Spatial Propagation of Weak Lensing Shear Response Corrections

TL;DR

This paper examines how shear response corrections in weak lensing measurements affect cosmic shear power spectra, comparing pixel-based and forward-modeling methods to optimize accuracy and minimize biases.

Contribution

It introduces a forward-modeling approach to propagate shear response corrections, avoiding issues related to pixel-based response matrix conditioning.

Findings

Pixel-based correction depends on a free parameter affecting noise and bias.

Forward-modeling approach avoids the need for this parameter.

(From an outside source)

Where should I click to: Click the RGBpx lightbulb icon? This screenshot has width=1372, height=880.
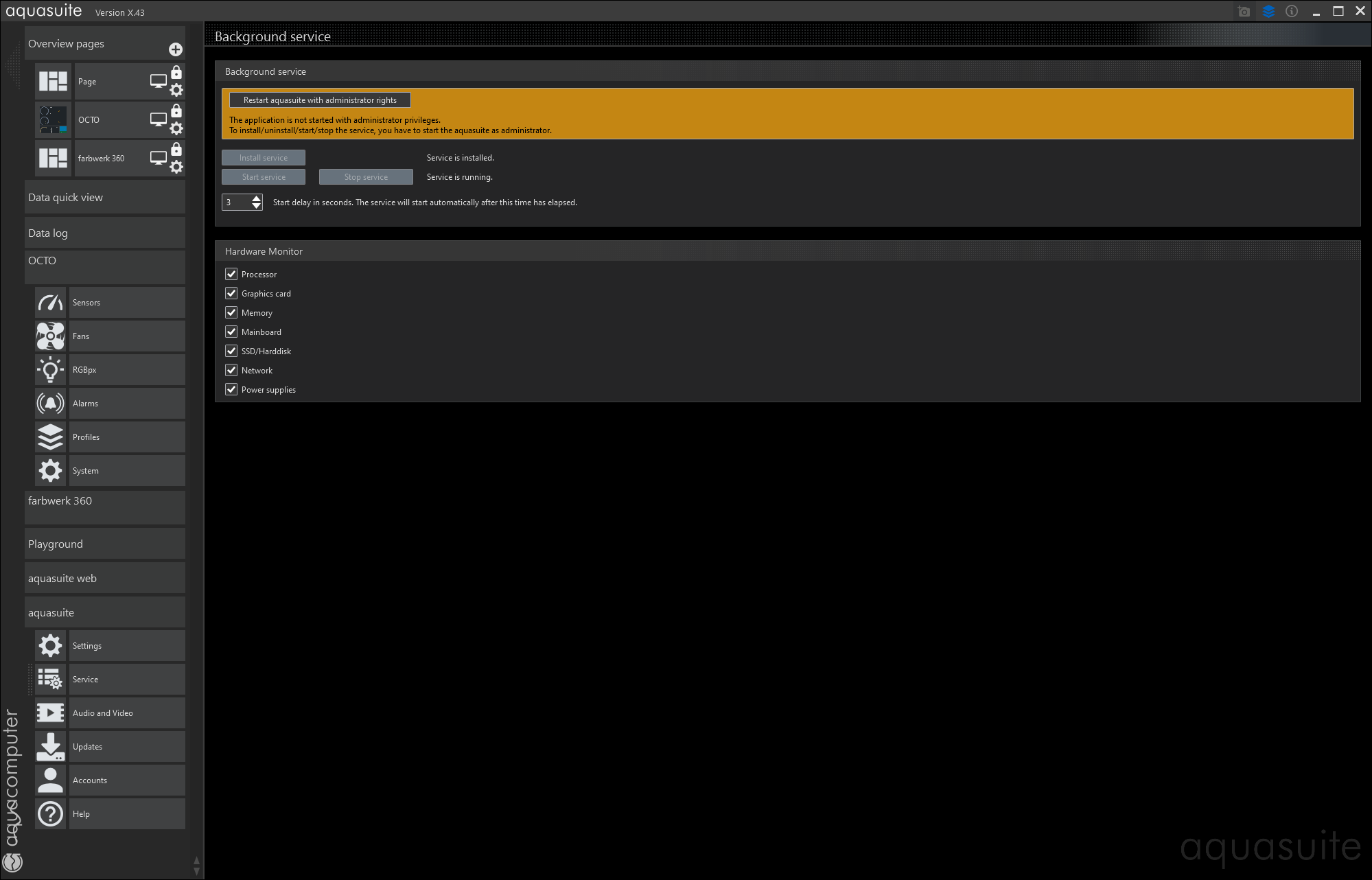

Simulations demonstrate the effectiveness of the forward approach.

Abstract

In this paper we show how response function corrections to shear measurements (e.g. as required by Metacalibration) propagate into cosmic shear power spectra. We investigate a 2-sphere pixel (also known as HEALpixel') correction and a forward-modelling approach using simple Gaussian simulations. In the 2-sphere pixel-correction approach we find a free parameter that is the tolerated condition number of the local response matrices: if this is too large then this can cause an amplification of the shot noise power spectrum, if too small it can lead to a loss of area (and a possible selection bias). In contrast by forward-modelling the power spectrum this choice can be avoided. This also applies to map-based inference methods using shear-response calibrated maps.